From the entries that follow, pick out all lines holding "folder".
-------- Given information
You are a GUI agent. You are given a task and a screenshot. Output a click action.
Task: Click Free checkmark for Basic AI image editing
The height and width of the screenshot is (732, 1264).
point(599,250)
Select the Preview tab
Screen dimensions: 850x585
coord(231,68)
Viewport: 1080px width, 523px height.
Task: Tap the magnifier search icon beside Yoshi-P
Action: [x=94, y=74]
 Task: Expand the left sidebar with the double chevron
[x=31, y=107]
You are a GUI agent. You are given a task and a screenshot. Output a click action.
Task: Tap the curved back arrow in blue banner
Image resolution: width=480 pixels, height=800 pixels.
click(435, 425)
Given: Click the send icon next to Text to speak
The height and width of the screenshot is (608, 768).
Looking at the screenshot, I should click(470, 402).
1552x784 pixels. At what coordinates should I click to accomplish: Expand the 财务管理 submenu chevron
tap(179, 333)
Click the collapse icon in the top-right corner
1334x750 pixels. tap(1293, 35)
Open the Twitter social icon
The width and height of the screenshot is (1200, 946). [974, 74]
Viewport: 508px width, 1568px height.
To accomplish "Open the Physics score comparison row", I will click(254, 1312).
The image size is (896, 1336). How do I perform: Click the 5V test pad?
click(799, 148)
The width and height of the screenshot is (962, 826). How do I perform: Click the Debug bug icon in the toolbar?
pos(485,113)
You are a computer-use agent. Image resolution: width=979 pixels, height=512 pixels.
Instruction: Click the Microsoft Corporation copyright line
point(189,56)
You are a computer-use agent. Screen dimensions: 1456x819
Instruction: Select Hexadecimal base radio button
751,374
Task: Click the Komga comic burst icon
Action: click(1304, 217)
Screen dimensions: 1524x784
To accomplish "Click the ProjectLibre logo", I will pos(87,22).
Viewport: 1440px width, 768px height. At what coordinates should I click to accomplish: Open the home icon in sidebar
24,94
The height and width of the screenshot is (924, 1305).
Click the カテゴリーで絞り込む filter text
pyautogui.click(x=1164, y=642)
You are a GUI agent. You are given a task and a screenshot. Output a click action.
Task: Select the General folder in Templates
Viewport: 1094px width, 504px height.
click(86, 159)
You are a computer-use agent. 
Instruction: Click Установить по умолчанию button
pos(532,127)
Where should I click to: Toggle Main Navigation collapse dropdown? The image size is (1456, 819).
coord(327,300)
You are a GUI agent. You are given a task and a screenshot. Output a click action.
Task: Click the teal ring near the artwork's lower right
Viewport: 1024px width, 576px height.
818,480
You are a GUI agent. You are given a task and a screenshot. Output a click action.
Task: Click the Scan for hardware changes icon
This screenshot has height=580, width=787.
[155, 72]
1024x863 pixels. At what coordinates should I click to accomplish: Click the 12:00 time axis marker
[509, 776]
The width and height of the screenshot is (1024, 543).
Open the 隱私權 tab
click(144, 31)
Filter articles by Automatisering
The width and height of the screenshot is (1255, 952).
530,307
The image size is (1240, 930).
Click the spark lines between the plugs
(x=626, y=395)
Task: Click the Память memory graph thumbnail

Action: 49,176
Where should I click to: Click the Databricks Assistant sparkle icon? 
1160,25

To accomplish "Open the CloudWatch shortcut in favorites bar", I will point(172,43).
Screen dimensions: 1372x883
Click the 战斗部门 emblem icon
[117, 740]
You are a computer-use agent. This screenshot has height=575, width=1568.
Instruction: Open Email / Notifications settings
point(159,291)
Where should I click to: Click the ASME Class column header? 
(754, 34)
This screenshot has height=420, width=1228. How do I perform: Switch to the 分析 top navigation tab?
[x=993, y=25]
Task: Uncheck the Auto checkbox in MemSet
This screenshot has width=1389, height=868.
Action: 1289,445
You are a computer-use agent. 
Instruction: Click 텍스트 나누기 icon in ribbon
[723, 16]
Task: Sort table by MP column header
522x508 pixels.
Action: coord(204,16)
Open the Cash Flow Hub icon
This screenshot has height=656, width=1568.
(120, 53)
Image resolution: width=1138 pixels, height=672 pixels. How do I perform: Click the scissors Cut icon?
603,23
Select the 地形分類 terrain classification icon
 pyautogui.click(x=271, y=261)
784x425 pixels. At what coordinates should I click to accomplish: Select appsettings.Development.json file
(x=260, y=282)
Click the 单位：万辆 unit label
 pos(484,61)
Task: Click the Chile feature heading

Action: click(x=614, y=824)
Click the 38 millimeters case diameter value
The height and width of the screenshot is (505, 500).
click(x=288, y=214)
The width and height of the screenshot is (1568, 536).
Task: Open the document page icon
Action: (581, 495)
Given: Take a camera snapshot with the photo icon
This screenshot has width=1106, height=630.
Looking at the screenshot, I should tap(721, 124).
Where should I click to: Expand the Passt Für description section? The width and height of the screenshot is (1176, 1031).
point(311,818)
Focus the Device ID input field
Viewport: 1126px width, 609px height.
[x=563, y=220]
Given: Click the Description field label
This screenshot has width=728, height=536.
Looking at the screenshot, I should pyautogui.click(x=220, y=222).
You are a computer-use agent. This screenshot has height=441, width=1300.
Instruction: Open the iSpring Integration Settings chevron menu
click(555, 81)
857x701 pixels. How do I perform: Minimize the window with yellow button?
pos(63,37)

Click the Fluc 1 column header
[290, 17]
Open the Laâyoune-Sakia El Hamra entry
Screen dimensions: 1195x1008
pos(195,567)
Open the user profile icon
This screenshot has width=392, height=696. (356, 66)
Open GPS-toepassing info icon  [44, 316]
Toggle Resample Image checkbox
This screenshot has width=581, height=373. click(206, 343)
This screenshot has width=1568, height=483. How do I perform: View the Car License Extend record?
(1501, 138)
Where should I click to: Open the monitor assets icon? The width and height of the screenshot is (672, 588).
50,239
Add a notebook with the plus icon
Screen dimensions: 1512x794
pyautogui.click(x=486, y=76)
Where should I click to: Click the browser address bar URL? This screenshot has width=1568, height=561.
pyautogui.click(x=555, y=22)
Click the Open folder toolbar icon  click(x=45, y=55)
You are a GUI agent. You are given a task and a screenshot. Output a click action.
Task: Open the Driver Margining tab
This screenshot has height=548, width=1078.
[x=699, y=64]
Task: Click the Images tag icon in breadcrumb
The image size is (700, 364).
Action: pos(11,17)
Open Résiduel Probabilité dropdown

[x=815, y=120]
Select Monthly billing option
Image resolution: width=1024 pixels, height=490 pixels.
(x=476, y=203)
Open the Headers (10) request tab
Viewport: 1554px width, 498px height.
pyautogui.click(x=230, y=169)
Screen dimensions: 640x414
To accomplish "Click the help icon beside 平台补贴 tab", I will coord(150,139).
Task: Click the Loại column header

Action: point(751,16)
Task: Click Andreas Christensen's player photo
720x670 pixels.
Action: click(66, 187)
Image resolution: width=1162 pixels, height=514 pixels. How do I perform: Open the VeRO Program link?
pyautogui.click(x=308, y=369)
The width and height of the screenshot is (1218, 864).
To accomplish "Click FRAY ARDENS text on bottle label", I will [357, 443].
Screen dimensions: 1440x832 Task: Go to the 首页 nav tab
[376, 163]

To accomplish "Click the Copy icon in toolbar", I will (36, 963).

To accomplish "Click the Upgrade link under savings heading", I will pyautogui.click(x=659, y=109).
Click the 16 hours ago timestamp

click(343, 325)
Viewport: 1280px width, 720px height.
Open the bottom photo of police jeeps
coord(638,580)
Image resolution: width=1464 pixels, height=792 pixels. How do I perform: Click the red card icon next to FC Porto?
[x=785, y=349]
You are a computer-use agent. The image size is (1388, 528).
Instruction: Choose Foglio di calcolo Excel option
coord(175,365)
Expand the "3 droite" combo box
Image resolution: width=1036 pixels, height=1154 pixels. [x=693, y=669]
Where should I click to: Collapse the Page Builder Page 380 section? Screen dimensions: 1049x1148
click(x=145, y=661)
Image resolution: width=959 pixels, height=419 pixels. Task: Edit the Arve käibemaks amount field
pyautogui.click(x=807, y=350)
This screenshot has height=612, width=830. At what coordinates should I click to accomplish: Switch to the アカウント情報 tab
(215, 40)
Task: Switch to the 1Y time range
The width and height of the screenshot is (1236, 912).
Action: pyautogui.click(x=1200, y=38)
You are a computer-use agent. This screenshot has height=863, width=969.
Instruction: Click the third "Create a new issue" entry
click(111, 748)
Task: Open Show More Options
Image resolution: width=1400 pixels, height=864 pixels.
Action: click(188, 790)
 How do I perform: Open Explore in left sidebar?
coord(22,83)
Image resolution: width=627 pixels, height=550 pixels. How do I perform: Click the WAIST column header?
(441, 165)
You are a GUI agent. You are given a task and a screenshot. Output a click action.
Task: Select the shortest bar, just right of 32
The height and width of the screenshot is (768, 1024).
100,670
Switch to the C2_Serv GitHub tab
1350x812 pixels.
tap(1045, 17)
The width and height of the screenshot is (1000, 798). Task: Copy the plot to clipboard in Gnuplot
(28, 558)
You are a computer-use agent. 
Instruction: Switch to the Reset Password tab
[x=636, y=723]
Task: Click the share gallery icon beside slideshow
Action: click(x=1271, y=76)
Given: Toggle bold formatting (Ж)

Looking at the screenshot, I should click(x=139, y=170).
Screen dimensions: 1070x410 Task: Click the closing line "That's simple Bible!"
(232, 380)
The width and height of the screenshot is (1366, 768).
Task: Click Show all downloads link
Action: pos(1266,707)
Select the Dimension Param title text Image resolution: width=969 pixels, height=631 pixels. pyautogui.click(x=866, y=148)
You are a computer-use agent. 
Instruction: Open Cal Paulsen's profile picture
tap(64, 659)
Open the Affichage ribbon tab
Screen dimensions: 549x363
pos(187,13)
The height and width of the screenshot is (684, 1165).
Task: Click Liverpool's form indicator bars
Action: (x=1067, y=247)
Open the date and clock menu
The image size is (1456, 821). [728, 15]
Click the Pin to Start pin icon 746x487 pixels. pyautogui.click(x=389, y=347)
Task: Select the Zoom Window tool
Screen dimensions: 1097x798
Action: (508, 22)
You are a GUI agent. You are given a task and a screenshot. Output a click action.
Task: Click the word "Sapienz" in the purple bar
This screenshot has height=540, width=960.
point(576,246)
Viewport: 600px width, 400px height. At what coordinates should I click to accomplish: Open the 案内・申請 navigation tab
----------------
▶ Answer for the task
Task: Select the General folder in Templates
Click the Open folder toolbar icon  click(x=45, y=55)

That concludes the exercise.